Liste des tâches:
• 1. Recopiez fidèlement le passage de l'article sur les opérations américaines en Irak et en Syrie, de « France-Irak » à « directe au sol. ».
• 2. Prolongez l'article sur l'escalade militaire américaine en Irak et en Syrie à partir de sa dernière phrase.

Extrait de texte:
>>>>>
France-Irak
Actualité
Vers des opérations US au sol en Irak et
en Syrie
Gilles Munier
Dimanche 1er novembre 2015
Selon le témoignage mardi du
secrétaire à la Défense Ashton Carter,
le Pentagone est en train de préparer
une nouvelle escalade des opérations
militaires américaines en Irak et en
Syrie, dont une « action directe au sol.
»
« Nous ne nous retiendrons pas de
soutenir des partenaires compétents lors
d’attaques opportunistes contre l’Isil
[acronyme pour Etat islamique en Irak et
en Syrie (Isis)] ou d’effectuer
directement de telles missions, soit par
des frappes aériennes soit par une
action directe menée au sol, » a dit
Carter au Comité des forces armées du
Sénat.
« Nous comptons intensifier notre
campagne aérienne, y compris avec des
avions supplémentaires américains et de
la coalition afin de toucher l’Isil par
un taux et une fréquence de frappes
supérieurs, » a dit Carter.
<<<<<
Lignes de données:
>>>>>
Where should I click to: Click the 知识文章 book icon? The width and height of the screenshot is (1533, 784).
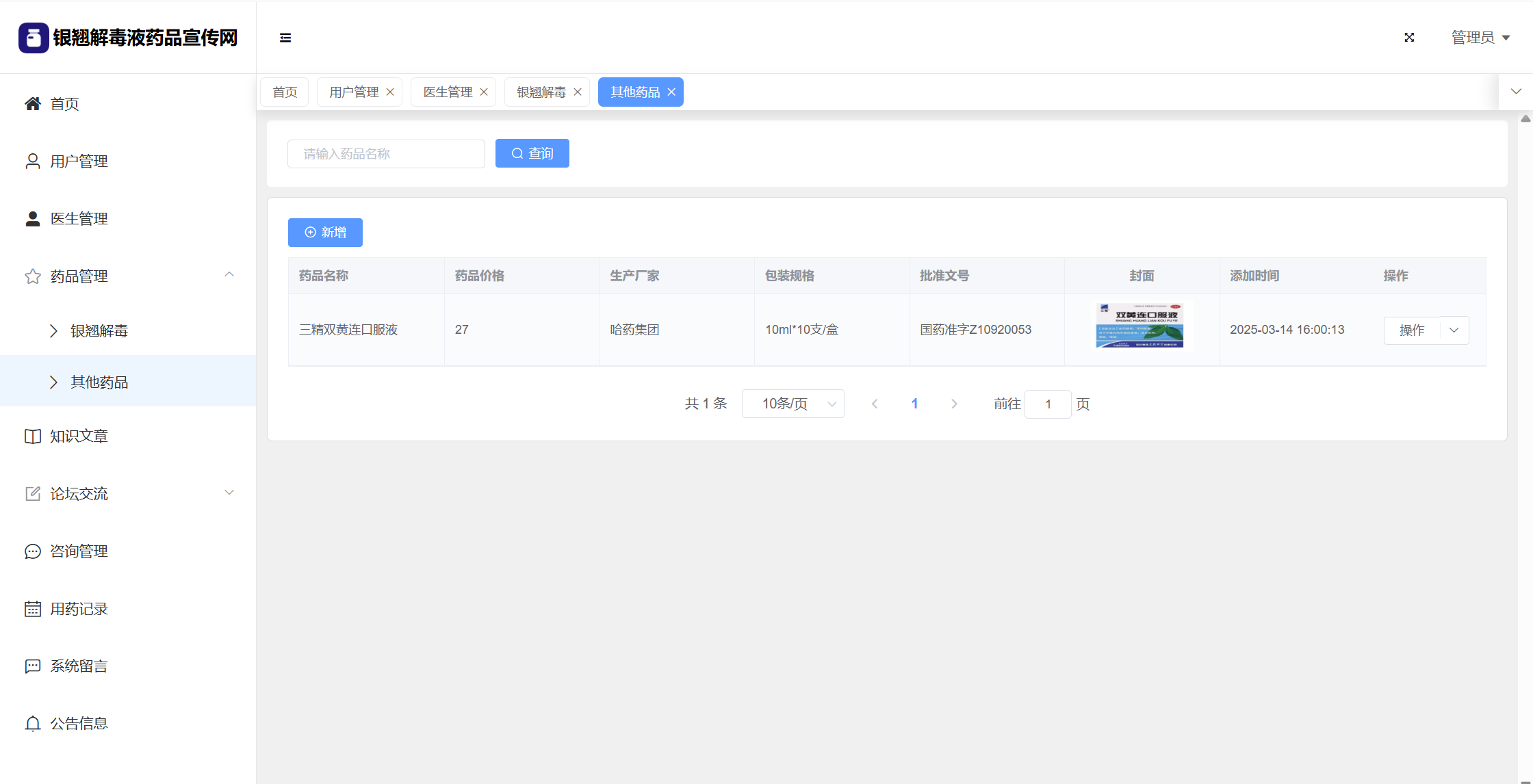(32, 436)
<<<<<
>>>>>
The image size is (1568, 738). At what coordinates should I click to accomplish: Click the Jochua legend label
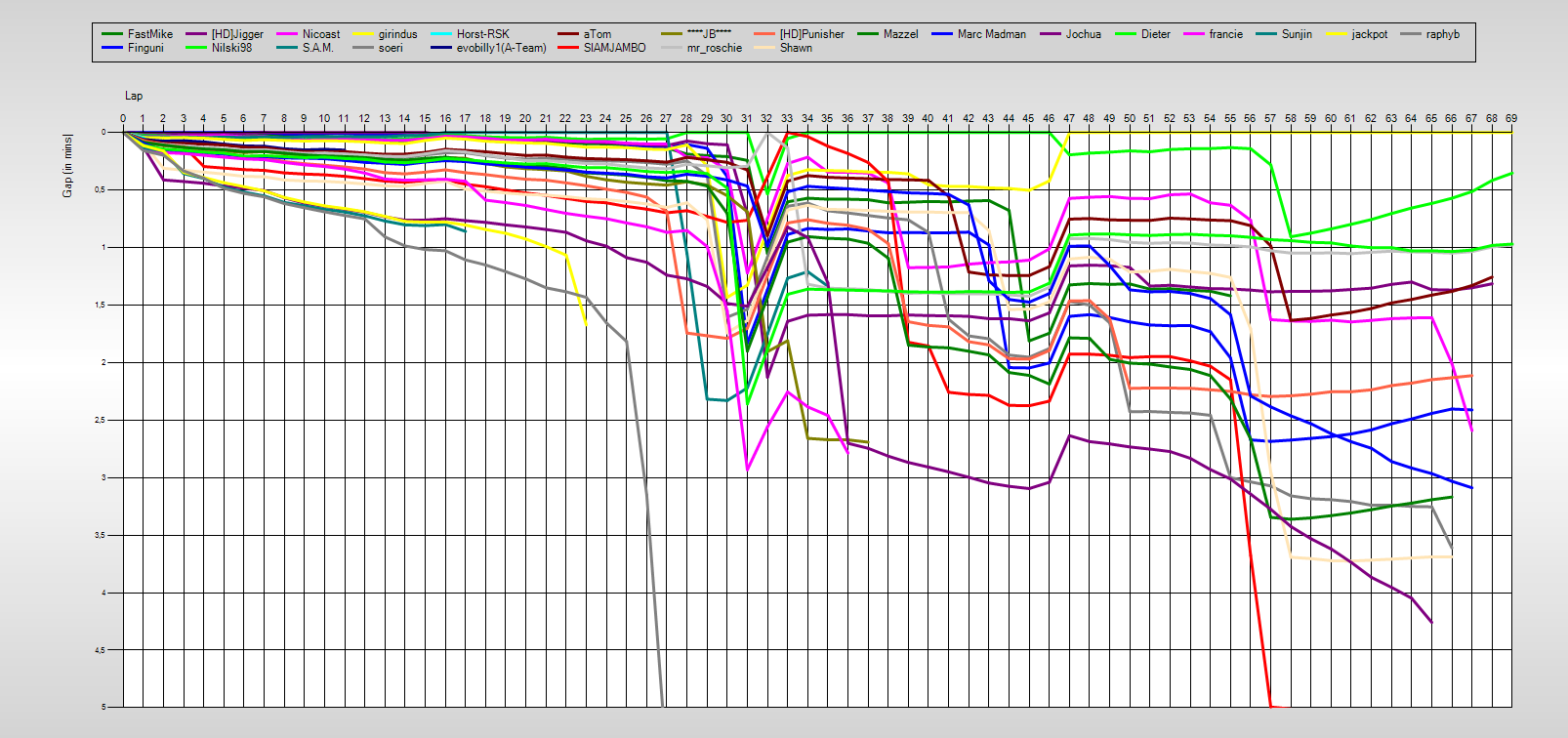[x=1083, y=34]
<<<<<
Réponses par tâche:
• 1.
France-Irak
Actualité
Vers des opérations US au sol en Irak et
en Syrie
Gilles Munier
Dimanche 1er novembre 2015
Selon le témoignage mardi du
secrétaire à la Défense Ashton Carter,
le Pentagone est en train de préparer
une nouvelle escalade des opérations
militaires américaines en Irak et en
Syrie, dont une « action directe au sol.

• 2.
Faisant allusion à un raid mené la
semaine passée par les forces spéciales
américaines et la milice kurde pour
secourir des otages détenus par l’Isis,
Carter a dit, « Si notre mission en Irak
est d’entraîner, conseiller et assister
nos partenaires irakiens, dans des
situations telles que cette opération –
où nous disposons de renseignements
exploitables permettant d’engager une
action et des partenaires armés capables
– nous voulons soutenir nos partenaires.
»
Dans ce cas, les « renseignements
exploitables » se sont révélés erronés,
vu qu’aucun des otages kurdes recherchés
ne se trouvait sur le site et qu’un
grand nombre des « secourus » se sont
avérés être des membres d’Isis détenus
par la milice islamiste en tant
qu’espions présumés.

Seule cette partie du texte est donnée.